Researchers at the Bloomberg~Kimmel Institute for Cancer Immunotherapy at the Johns Hopkins Kimmel Cancer Center have developed DeepTCR, a software package that employs deep-learning algorithms to analyze T-cell receptor (TCR) sequencing data. T-cell receptors are found on the surface of immune T cells. These receptors bind to certain antigens, or proteins, found on abnormal cells, such as cancer cells and cells infected with a virus or bacteria, to guide the T cells to attack and destroy the affected cells.
“DeepTCR is an open-source software that can be used to answer questions in research into infectious disease, cancer immunology and autoimmune disease; any place where the immune system has a role through its T-cell receptors,” said lead study author John-William Sidhom, an M.D./Ph.D. student at the Johns Hopkins University School of Medicine and Department of Biomedical Engineering working in the Bloomberg~Kimmel Institute for Cancer Immunotherapy.
The research was published March 11 in Nature Communications.
Sidhom was inspired to develop the software after attending a presentation on the use of deep learning for the medical sciences at the 2017 meeting of the American Association for Cancer Research. “I was doing research on T-cell receptor sequencing, and it struck me that this was the right technology to better analyze T-cell sequencing data,” he says.
Deep learning is a form of artificial intelligence that roughly mimics the workings of the human brain in terms of pattern recognition. “Deep learning is a very flexible and powerful way to do pattern recognition on any kind of data. In this paper, we use deep learning to identify patterns in sequencing data of the T-cell receptor,” says Sidhom, adding that the way the software explores T-cell receptors is analogous to an internet search. “When someone performs an internet search for an image of cats or dogs, the query doesn’t involve looking for images that have a caption that labels the image as a cat or dog, but rather applies an algorithm that explores the features of the images and recognizes patterns that identify the images as a cat or dog. This is deep learning.”
DeepTCR is a comprehensive deep-learning framework that includes both unsupervised and supervised deep learning models that can be applied at the sequence and sample level.
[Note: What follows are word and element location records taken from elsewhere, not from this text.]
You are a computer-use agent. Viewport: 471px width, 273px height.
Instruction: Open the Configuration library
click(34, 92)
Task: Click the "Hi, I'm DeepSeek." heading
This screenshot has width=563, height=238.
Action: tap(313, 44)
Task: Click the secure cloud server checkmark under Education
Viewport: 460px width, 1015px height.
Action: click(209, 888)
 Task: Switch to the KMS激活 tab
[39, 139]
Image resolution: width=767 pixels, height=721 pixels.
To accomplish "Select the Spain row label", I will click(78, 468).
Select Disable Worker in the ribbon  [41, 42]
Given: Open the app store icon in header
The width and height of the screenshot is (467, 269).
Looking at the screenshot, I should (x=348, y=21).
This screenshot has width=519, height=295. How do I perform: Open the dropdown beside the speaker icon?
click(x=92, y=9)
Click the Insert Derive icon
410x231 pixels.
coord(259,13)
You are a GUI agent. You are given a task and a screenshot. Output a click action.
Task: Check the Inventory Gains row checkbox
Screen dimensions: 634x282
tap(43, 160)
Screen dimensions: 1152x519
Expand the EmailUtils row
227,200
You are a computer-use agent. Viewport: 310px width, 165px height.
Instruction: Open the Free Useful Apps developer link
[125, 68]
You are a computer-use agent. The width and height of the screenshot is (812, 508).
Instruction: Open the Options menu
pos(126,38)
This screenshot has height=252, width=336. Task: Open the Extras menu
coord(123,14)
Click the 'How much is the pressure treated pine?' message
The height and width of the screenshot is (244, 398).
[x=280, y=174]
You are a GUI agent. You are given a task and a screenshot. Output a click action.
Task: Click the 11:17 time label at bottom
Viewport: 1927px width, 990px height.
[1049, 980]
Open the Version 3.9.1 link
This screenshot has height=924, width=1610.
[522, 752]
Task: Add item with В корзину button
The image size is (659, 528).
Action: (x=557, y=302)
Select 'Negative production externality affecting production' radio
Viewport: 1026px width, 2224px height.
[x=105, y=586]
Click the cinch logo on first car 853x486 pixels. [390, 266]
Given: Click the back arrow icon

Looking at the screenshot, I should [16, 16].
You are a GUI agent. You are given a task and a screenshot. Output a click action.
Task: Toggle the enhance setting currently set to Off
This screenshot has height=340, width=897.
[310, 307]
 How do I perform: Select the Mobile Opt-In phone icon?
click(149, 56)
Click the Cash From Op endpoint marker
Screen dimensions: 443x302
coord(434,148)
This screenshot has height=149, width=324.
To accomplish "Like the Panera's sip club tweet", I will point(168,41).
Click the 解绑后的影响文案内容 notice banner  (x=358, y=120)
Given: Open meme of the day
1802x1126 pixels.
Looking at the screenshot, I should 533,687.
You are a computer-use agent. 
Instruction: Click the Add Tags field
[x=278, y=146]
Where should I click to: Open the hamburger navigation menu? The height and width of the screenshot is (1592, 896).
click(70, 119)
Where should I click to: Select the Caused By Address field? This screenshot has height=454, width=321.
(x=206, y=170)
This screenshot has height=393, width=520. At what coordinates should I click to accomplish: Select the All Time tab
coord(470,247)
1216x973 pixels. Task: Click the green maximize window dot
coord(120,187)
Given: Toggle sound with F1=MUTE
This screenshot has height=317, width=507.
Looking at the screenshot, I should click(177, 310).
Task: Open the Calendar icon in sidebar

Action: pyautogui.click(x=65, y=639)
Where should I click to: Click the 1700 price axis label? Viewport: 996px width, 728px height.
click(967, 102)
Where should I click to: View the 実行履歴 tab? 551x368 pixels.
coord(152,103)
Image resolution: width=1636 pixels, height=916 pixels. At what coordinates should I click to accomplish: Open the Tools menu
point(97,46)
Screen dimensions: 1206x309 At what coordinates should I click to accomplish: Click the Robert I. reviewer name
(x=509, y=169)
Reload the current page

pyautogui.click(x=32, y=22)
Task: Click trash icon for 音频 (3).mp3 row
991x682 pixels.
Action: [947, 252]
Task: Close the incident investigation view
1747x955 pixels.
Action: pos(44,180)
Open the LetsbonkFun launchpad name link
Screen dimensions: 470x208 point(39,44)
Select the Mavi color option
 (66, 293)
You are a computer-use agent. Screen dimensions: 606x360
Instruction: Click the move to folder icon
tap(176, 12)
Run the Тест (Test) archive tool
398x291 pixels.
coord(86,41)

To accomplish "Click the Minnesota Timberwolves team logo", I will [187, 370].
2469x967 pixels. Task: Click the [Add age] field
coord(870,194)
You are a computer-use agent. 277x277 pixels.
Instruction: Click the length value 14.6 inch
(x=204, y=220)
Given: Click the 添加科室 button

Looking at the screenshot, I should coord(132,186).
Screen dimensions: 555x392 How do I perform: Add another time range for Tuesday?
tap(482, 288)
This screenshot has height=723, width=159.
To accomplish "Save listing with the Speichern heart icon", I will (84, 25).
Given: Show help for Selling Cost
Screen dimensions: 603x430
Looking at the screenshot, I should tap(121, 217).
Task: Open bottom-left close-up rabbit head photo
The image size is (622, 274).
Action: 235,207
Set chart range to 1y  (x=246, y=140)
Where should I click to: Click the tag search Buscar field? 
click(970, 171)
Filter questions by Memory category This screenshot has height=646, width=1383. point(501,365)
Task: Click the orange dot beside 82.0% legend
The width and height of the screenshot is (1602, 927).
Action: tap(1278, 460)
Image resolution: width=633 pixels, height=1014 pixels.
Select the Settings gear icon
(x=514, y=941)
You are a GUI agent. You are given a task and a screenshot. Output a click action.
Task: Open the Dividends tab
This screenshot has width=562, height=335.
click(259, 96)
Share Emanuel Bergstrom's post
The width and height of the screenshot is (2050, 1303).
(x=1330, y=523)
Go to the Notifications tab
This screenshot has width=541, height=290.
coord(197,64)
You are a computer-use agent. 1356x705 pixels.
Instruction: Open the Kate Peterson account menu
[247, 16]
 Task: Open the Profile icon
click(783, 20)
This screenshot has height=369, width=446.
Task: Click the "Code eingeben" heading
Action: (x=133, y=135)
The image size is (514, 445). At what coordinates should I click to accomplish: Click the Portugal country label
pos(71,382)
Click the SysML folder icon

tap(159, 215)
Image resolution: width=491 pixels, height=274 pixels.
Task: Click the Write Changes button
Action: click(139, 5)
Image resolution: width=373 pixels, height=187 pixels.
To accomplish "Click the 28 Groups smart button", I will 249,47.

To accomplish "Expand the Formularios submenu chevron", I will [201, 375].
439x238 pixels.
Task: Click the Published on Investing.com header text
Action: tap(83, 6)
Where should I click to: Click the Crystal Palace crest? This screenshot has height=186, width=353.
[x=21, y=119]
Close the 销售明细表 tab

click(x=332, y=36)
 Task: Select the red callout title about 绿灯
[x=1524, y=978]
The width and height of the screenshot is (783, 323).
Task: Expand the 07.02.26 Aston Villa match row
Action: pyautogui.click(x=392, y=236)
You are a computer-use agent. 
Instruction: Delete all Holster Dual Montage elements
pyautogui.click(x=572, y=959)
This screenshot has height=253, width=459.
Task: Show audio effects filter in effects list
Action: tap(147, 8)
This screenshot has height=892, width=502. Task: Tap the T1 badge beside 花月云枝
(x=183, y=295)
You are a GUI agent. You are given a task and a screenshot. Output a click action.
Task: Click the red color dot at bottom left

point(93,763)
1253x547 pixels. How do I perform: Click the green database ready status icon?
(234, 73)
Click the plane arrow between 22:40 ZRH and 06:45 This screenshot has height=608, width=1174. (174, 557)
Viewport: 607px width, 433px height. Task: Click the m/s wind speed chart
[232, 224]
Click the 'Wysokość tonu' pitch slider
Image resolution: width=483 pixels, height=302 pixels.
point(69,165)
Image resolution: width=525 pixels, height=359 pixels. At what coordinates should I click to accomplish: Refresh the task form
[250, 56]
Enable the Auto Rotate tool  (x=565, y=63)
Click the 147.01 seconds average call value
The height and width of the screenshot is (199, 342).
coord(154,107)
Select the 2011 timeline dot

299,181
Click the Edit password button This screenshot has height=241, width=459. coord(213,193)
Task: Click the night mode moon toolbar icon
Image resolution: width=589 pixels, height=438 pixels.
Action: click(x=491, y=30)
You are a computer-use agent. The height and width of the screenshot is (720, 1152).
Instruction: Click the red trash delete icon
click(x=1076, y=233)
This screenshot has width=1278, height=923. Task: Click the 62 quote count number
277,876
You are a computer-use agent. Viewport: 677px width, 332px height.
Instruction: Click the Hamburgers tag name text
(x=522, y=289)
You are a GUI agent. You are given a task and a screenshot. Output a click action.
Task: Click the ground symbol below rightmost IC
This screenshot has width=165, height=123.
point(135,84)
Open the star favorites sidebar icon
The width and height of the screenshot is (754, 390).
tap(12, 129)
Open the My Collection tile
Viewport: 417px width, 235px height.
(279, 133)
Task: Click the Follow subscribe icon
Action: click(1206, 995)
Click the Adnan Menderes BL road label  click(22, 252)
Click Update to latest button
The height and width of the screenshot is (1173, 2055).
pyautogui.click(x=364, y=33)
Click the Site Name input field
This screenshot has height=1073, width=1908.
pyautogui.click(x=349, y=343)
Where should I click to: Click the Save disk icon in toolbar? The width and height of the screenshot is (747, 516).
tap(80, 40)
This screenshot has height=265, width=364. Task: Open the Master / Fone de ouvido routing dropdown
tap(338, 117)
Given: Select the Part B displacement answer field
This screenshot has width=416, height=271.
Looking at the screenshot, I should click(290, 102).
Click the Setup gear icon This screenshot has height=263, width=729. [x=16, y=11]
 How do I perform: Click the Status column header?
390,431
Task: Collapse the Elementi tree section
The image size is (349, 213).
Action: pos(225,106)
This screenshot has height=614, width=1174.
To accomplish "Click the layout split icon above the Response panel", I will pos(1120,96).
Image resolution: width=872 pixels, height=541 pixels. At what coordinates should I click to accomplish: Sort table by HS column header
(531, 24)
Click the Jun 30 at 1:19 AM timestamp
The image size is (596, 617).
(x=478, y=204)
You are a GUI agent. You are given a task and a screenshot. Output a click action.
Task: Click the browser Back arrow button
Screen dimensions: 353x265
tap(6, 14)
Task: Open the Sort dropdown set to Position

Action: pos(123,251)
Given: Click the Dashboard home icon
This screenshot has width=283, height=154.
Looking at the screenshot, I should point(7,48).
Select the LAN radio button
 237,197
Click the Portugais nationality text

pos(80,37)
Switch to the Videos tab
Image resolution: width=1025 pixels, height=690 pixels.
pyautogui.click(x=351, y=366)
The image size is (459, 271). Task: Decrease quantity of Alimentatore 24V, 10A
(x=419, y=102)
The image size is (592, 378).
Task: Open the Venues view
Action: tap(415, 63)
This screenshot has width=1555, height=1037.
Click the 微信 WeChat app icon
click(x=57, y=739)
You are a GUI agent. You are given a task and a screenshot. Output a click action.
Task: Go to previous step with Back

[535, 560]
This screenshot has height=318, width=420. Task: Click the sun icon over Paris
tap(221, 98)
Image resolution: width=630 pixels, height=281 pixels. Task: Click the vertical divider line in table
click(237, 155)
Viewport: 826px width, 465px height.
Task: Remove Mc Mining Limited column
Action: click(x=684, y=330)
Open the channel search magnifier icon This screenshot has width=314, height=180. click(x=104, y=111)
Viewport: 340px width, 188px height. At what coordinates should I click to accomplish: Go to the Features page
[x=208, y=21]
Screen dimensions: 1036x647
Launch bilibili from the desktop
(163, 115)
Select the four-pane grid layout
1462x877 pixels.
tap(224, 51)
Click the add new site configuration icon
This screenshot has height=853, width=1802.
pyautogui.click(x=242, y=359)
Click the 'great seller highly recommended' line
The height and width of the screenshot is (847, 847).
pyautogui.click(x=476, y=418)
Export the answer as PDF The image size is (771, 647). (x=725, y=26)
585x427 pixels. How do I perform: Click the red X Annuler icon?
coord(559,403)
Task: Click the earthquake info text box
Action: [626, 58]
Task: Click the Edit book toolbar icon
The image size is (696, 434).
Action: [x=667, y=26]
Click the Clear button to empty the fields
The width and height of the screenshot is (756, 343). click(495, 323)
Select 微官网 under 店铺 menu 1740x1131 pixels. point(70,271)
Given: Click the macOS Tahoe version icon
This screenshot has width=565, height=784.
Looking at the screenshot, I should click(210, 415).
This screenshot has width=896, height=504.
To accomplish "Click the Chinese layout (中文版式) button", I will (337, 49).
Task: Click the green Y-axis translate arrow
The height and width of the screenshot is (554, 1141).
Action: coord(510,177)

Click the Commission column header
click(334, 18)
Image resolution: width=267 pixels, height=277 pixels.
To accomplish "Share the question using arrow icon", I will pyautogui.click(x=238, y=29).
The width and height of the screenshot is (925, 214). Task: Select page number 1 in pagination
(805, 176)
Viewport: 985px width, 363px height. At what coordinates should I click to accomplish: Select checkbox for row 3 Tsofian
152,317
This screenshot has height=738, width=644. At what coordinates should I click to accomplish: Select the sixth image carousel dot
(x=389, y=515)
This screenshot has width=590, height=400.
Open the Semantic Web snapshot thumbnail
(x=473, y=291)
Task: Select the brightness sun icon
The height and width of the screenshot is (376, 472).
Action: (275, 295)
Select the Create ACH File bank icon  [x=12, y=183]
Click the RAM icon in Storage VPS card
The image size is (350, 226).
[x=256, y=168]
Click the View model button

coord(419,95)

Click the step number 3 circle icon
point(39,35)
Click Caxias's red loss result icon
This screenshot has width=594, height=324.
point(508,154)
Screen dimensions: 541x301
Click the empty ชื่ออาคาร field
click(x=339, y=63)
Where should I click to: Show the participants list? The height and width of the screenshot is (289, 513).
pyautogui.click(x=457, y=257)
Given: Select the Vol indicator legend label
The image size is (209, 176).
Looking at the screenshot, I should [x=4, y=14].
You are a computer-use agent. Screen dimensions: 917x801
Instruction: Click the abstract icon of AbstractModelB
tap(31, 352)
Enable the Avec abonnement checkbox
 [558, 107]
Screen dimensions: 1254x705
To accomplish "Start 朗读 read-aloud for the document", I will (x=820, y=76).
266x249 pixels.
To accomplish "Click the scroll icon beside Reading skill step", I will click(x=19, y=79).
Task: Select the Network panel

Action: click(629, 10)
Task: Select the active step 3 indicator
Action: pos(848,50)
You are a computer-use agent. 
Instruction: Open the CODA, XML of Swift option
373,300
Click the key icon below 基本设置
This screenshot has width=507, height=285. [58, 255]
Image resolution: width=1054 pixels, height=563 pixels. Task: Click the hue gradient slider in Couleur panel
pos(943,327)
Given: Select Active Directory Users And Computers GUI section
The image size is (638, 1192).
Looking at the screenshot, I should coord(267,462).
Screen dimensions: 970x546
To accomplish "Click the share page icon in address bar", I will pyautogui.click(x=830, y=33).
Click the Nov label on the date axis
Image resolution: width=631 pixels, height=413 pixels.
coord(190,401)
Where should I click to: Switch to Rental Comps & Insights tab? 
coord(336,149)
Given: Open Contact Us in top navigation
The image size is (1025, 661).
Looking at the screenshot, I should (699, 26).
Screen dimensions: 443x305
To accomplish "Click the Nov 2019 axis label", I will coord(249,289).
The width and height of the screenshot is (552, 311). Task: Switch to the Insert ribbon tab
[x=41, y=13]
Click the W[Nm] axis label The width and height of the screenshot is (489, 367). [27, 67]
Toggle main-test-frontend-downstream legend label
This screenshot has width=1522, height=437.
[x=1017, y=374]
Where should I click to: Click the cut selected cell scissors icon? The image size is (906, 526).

Sidhom says the unsupervised approaches allow investigators to analyze their data in an exploratory fashion, where there may not be known immune exposures, and the supervised approaches will allow investigators to leverage known exposures to improve the learning of the models. As a result, he says, DeepTCR will enable investigators to study the function of the T-cell immune response in basic and clinical sciences by identifying the patterns in the receptors that confer the function of the T cell to recognize and kill pathological cells.
One of the main challenges of analyzing TCR sequencing data is distinguishing meaningful sequencing data from inconsequential data, and DeepTCR helps perform this analysis. “There are a lot of sequences in someone’s immune repertoire. There are a lot of pathogens that someone can be infected by, so the immune response is very broad. As a result, there is a sea of noise in the immune response, and only parts of it are important at a certain time for a certain infection,” Sidhom explains. “I may have T-cell responses to a thousand different viruses, but when the flu impacts me, I only need to utilize a small subset of those T cells to fight the flu. The main thing that the algorithm can do is isolate and match the right T cells to specific responses.”
The software package, which employs a type of deep-learning architecture called a convolutional neural network, provides users the ability to find T-cell sequencing patterns that are relevant to a specific exposure, like a flu infection, a cancer or an autoimmune disease.
“When presented with a lot of data, our algorithms can learn rules of these TCR sequence patterns. For example, we may not know the rules for how the body responds to flu, but with enough data, our software can learn those rules and then teach us what they are,” says Sidhom. “It is very well-suited to identify complex patterns in a very, very large immune repertoire to identify the interacting partners between a T-cell receptor and its antigen.”